This week, the altcoin CEX Volume Ratio's 30-day moving average crossed above its 365-day moving average — a pattern that historically preceded explosive altcoin seasons, including the 2021 bull cycle and Ethereum's peak. The signal, which filters out short-term noise by comparing a month of volume to a year, suggests speculative interest is returning to smaller cryptocurrencies after a sharp contraction earlier this year.
What the crossover means
The volume ratio measures how much of the centralized exchange volume is flowing into altcoins relative to the market as a whole. On-chain analyst GugaOnchain has flagged the breakout of the ratio's purple line above its established range as a leading signal for high-volatility altcoin phases. The move from a 30-day versus 365-day crossover is designed to confirm sustained interest, not just a one-day spike. It's the same technical setup that lit up during altcoin rallies in 2021.

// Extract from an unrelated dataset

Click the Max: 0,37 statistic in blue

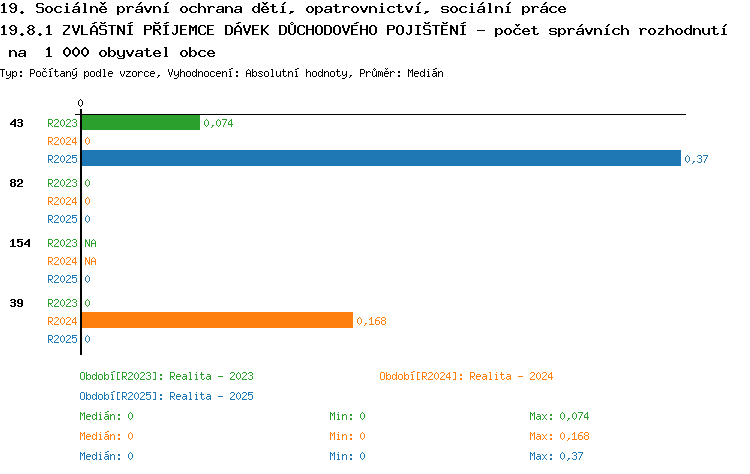(x=556, y=456)

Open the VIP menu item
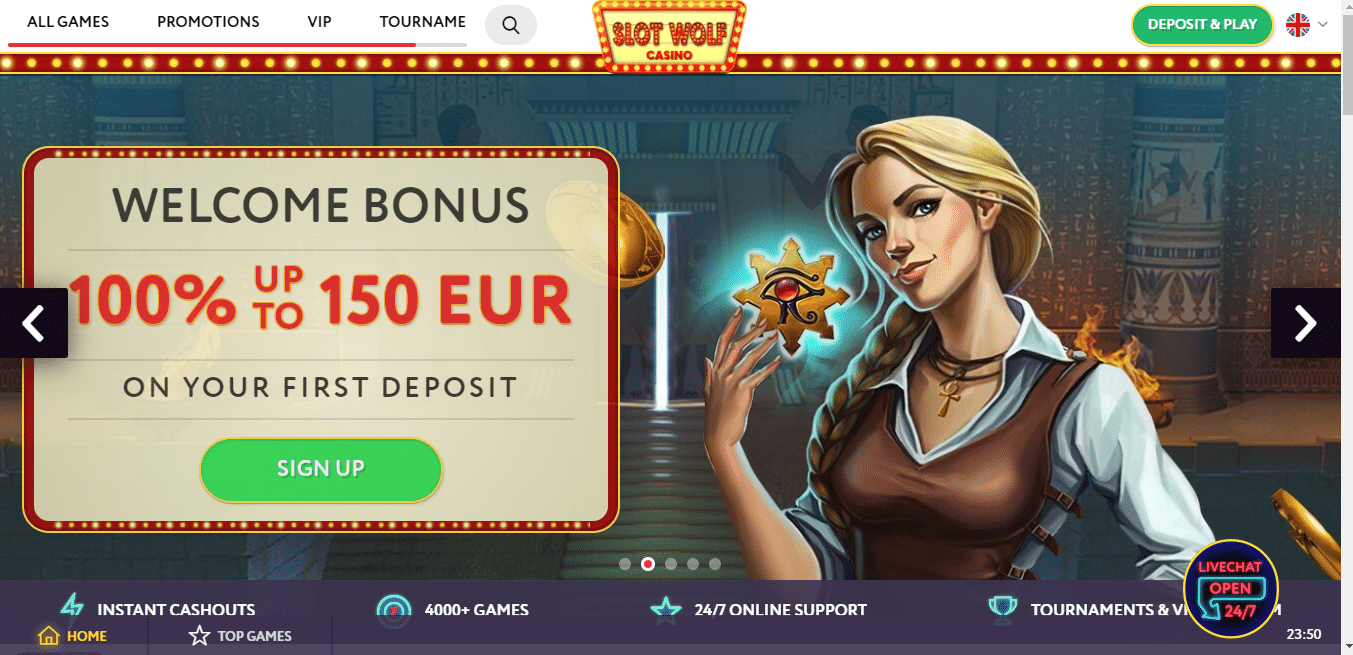click(320, 22)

Market structure still cautious
But the signal alone doesn't make a full altseason. The total altcoin market cap (excluding the top 10 assets) remains below both its 50-week and 100-week moving averages, indicating the broader structure has not yet turned bullish. The market is stabilizing near $200 billion, with support holding around the $160–$180 billion region. Volume trends are improving, but the structure needs to follow before the rally can stick.
Capital rotation under way
The data points to a rotation of capital from major caps — Bitcoin, Ethereum, Solana, XRP, Binance Coin — into mid and low-cap altcoins. This kind of rotation often precedes a broader altcoin rally, but it can also burn out quickly if Bitcoin itself starts to wobble. For now, the volume signal is giving traders a reason to look beyond the majors.
What to watch
The next few weeks will test whether the volume ratio breakout translates into a sustained rally or fades as it has before. GugaOnchain notes the breakout is a leading indicator for high-volatility phases, but without the altcoin market cap reclaiming the 50-week moving average, the optimism stays tentative. Traders are watching whether the rotation deepens — or whether the majors pull capital back.